▶ [Record extracts]
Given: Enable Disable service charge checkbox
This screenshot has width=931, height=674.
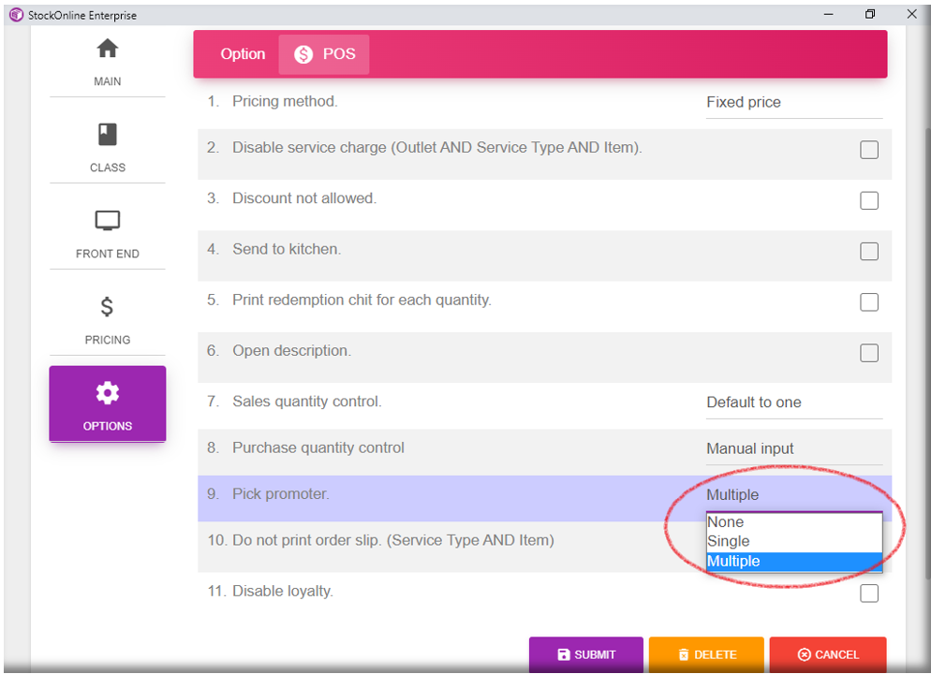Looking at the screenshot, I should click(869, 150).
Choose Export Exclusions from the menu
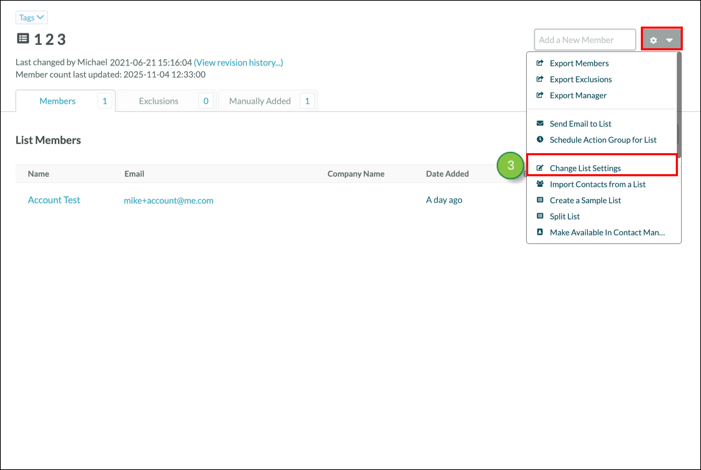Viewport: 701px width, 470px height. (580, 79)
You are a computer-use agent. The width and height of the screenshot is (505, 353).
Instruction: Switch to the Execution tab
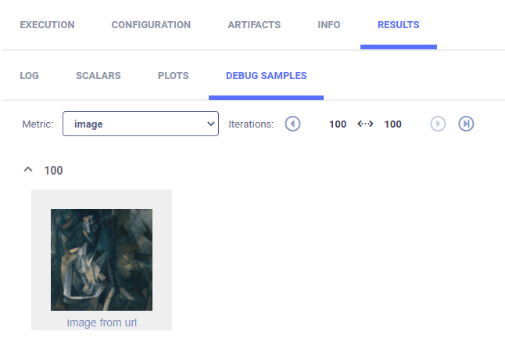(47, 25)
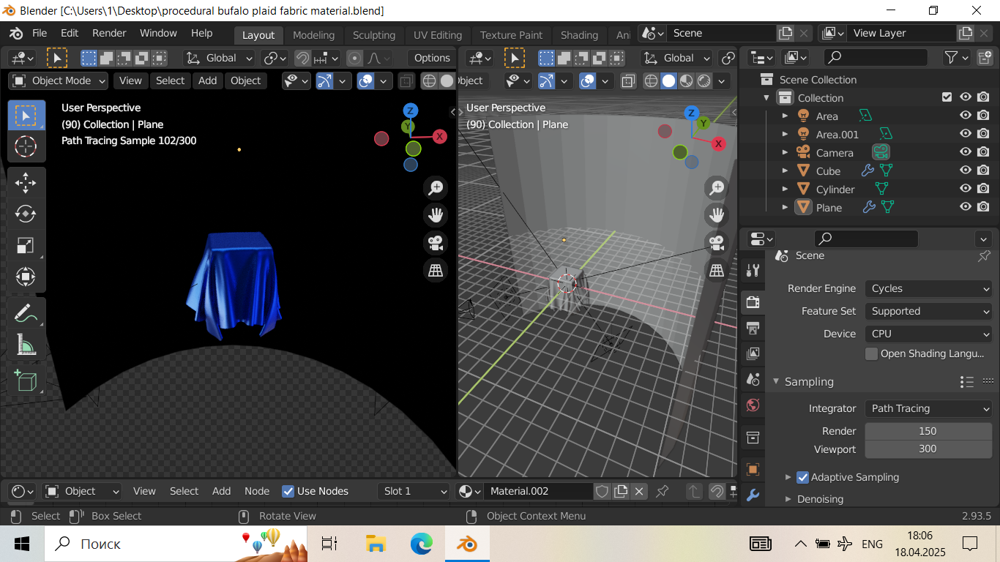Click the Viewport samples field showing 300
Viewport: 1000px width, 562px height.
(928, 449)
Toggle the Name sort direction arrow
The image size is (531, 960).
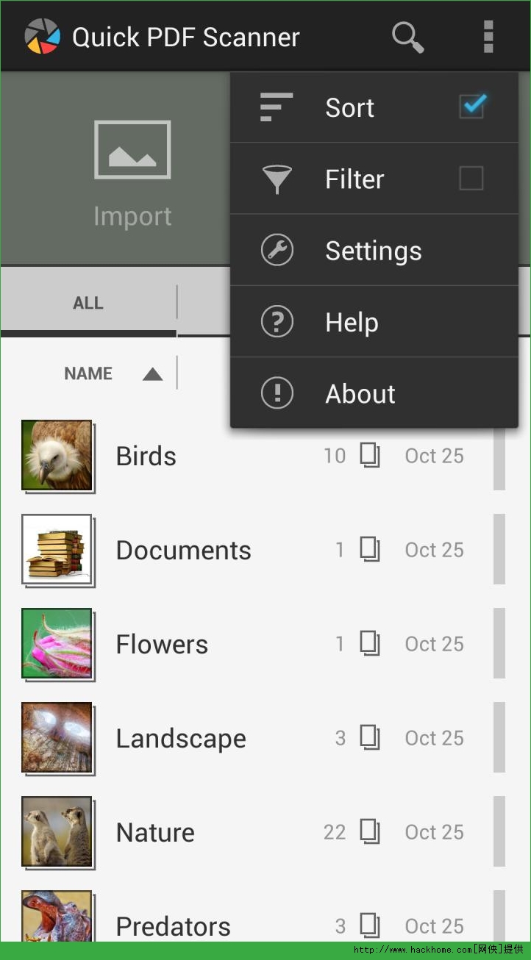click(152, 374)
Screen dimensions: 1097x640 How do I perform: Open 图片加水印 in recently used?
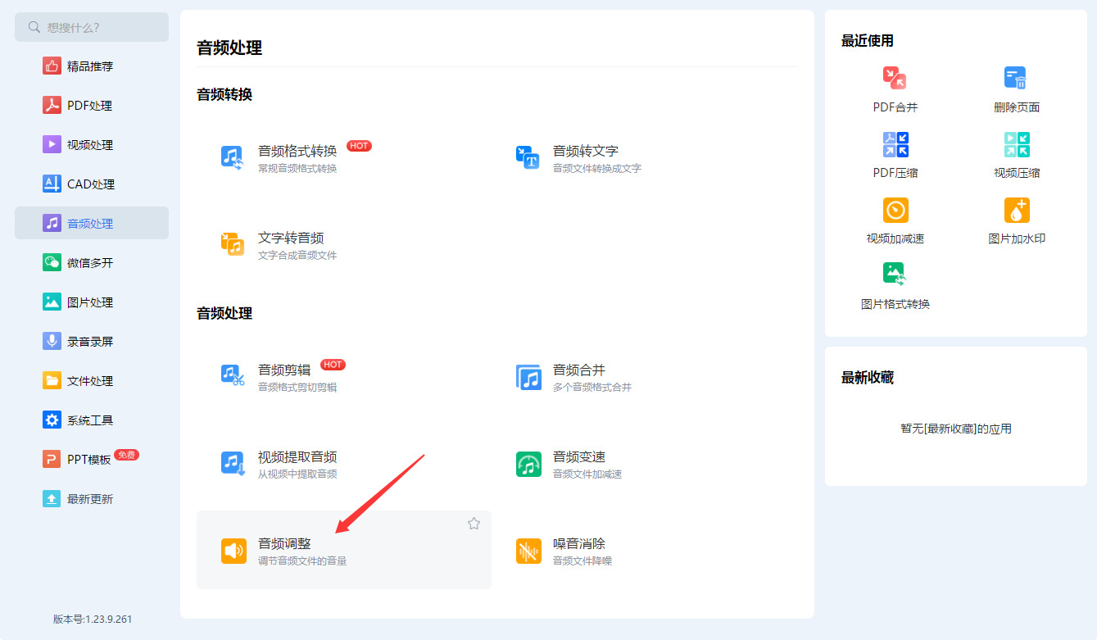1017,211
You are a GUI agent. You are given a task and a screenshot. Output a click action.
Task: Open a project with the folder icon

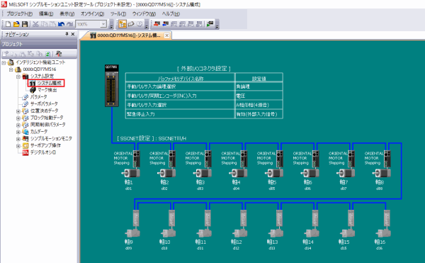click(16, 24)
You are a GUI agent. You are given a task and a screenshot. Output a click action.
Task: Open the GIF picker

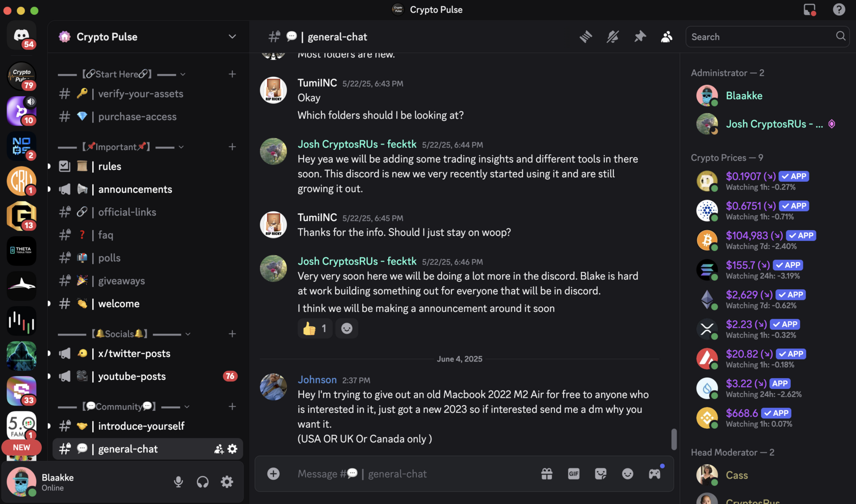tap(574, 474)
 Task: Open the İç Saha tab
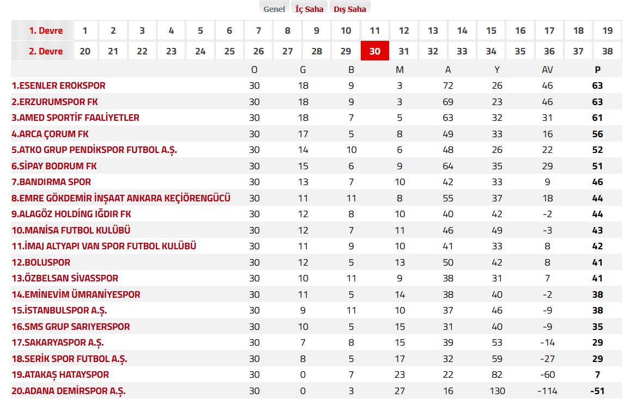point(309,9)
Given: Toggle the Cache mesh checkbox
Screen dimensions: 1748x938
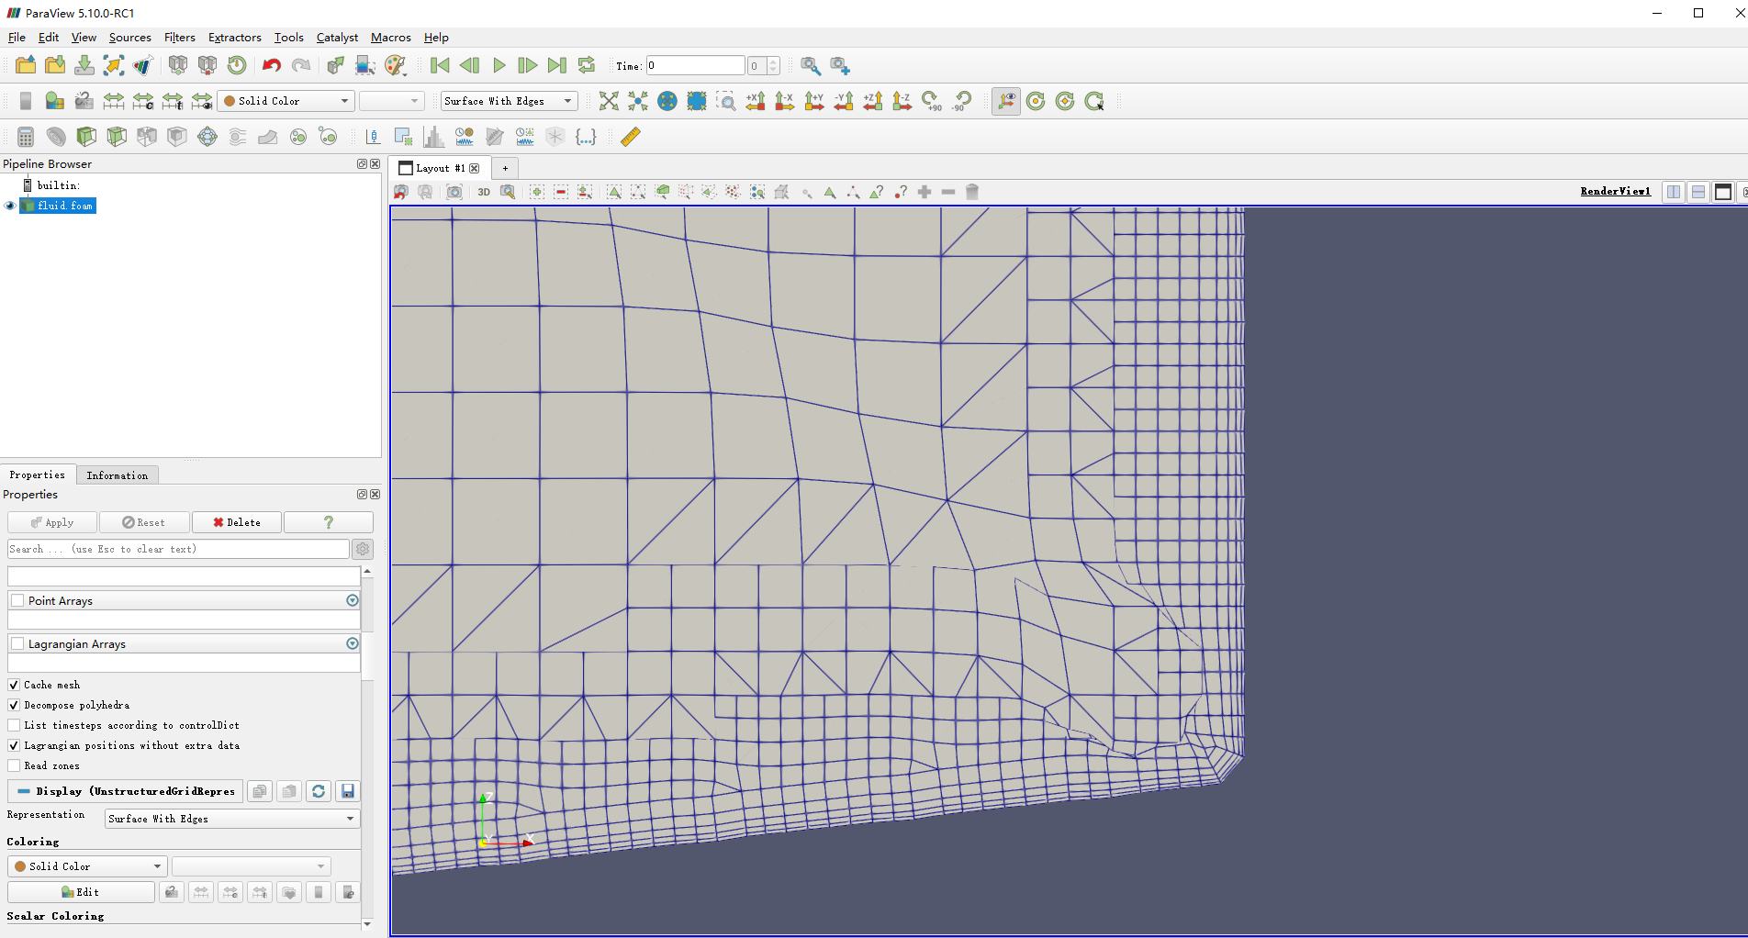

▶ [What the task requires]
Render every line of the items above as a Markdown table with the columns Row and Line, numbering the rows in order and skipping blank lines. Leave the pictures out.

▶ [Response to the exercise]
| Row | Line |
|---|---|
| 1 | Given: Enable Disable service charge checkbox |
| 2 | This screenshot has width=931, height=674. |
| 3 | Looking at the screenshot, I should click(869, 150). |
| 4 | Choose Export Exclusions from the menu |
| 5 | Viewport: 701px width, 470px height. (580, 79) |
| 6 | You are a computer-use agent. The width and height of the screenshot is (505, 353). |
| 7 | Instruction: Switch to the Execution tab |
| 8 | (47, 25) |
| 9 | Click the Viewport samples field showing 300 |
| 10 | Viewport: 1000px width, 562px height. |
| 11 | (928, 449) |
| 12 | Toggle the Name sort direction arrow |
| 13 | The image size is (531, 960). |
| 14 | click(152, 374) |
| 15 | Screen dimensions: 1097x640 How do I perform: Open 图片加水印 in recently used? |
| 16 | 1017,211 |
| 17 | You are a GUI agent. You are given a task and a screenshot. Output a click action. |
| 18 | Task: Open a project with the folder icon |
| 19 | click(16, 24) |
| 20 | You are a GUI agent. You are given a task and a screenshot. Output a click action. |
| 21 | Task: Open the GIF picker |
| 22 | tap(574, 474) |
| 23 |  Task: Open the İç Saha tab |
| 24 | point(309,9) |
| 25 | Given: Toggle the Cache mesh checkbox |
| 26 | Screen dimensions: 1748x938 |